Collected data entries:
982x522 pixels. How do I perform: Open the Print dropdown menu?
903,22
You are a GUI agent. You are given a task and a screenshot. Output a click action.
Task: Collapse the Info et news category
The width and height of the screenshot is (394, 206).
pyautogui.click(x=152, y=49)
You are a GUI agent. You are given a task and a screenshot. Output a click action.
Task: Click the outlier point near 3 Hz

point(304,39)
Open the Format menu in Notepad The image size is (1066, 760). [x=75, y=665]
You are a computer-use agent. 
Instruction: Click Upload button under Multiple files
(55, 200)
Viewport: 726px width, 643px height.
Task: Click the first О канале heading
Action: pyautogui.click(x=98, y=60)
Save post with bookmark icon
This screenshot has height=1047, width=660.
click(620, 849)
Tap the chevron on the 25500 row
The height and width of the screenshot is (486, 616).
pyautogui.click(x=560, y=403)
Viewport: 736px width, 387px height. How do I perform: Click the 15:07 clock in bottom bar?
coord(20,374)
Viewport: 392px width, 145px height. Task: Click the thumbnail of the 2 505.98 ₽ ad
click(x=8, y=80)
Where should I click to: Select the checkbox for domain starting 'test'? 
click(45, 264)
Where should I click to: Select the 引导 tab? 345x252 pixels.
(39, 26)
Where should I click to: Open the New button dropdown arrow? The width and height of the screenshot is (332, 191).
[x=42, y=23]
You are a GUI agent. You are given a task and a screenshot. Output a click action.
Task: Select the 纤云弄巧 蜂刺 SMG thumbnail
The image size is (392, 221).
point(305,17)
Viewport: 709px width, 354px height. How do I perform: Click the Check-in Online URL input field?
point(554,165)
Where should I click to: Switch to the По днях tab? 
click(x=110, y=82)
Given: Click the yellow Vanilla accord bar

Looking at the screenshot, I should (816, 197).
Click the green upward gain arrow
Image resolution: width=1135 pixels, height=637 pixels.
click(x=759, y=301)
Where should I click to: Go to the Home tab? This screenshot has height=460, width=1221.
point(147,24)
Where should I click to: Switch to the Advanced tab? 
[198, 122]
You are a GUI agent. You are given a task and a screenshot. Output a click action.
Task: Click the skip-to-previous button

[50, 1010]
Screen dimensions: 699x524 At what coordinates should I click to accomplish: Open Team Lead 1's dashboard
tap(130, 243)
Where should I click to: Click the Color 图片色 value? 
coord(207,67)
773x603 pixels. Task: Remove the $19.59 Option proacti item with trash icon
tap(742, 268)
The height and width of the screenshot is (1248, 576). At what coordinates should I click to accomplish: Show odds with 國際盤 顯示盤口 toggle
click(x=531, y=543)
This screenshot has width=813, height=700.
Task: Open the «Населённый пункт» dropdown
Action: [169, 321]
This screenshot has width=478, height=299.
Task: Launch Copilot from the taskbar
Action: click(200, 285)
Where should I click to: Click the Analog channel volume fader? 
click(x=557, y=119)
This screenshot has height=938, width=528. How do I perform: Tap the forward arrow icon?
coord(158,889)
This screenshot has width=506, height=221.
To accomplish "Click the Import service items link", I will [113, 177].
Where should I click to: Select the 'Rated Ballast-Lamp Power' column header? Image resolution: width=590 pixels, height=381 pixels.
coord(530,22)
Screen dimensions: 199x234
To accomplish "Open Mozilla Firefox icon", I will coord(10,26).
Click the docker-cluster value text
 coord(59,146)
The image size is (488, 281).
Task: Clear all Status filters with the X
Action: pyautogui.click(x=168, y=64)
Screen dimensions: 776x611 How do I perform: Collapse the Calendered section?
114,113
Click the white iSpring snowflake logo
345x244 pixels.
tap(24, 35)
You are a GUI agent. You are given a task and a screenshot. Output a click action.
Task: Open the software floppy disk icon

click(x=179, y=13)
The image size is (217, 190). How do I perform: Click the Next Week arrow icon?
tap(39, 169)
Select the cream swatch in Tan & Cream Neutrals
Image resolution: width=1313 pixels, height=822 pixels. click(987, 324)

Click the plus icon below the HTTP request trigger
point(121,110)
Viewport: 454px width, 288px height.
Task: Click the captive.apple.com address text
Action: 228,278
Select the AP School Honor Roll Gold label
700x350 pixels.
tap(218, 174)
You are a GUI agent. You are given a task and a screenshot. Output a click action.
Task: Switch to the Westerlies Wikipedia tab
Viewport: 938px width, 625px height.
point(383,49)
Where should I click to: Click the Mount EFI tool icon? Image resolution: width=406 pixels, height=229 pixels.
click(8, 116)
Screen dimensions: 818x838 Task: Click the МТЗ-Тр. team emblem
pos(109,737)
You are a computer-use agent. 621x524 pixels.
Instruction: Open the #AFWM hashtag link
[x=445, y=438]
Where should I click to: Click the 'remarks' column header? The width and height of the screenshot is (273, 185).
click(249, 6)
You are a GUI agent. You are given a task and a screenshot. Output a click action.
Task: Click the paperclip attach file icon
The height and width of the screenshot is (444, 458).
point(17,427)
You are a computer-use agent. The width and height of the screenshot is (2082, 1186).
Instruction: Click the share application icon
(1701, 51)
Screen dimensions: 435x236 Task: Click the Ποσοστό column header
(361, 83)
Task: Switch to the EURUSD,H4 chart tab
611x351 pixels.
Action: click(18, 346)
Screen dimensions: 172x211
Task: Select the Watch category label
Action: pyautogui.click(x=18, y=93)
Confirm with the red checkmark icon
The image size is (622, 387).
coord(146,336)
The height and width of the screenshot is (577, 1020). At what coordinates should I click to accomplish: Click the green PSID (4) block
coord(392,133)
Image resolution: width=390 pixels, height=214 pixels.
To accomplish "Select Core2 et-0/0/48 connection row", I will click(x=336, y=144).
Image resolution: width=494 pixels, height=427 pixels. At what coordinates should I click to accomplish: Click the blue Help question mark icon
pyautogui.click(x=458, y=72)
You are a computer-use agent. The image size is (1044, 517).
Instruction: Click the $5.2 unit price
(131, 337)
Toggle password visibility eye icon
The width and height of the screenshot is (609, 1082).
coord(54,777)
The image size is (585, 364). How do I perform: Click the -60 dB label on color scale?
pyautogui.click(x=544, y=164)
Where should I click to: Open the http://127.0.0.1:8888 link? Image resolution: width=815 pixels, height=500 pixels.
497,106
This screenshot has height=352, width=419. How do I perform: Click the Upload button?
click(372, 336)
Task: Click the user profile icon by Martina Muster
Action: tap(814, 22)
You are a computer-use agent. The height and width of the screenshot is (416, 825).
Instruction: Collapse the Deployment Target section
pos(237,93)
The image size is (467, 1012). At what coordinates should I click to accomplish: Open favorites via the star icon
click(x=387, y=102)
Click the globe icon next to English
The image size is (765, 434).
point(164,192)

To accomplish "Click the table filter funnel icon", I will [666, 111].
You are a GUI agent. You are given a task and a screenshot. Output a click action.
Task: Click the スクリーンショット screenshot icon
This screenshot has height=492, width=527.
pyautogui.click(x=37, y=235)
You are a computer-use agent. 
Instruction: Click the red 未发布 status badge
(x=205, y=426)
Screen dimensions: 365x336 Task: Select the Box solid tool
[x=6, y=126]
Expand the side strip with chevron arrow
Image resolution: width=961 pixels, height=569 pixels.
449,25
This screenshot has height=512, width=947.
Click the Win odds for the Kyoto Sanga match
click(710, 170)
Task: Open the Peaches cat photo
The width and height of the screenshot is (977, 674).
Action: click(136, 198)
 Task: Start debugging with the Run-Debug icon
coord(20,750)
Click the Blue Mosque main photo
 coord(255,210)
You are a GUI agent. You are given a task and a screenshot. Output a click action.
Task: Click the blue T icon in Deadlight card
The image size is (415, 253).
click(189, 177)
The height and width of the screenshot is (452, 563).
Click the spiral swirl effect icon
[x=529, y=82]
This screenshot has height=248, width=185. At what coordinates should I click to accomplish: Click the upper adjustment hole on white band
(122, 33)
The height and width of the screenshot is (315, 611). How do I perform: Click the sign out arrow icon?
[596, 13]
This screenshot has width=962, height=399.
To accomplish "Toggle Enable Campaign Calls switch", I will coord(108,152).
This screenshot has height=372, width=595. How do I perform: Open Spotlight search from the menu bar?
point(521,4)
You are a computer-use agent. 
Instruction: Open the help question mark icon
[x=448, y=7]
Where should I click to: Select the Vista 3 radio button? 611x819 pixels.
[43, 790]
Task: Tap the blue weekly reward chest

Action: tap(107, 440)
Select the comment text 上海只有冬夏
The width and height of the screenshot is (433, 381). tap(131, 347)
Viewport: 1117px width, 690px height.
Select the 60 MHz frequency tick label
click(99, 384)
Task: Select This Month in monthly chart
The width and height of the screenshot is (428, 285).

WHAT YOU SHOULD DO — Return all lines from the data that include the string "chart".

OUTPUT OF THE TASK —
Task: Switch to the EURUSD,H4 chart tab
Task: Select This Month in monthly chart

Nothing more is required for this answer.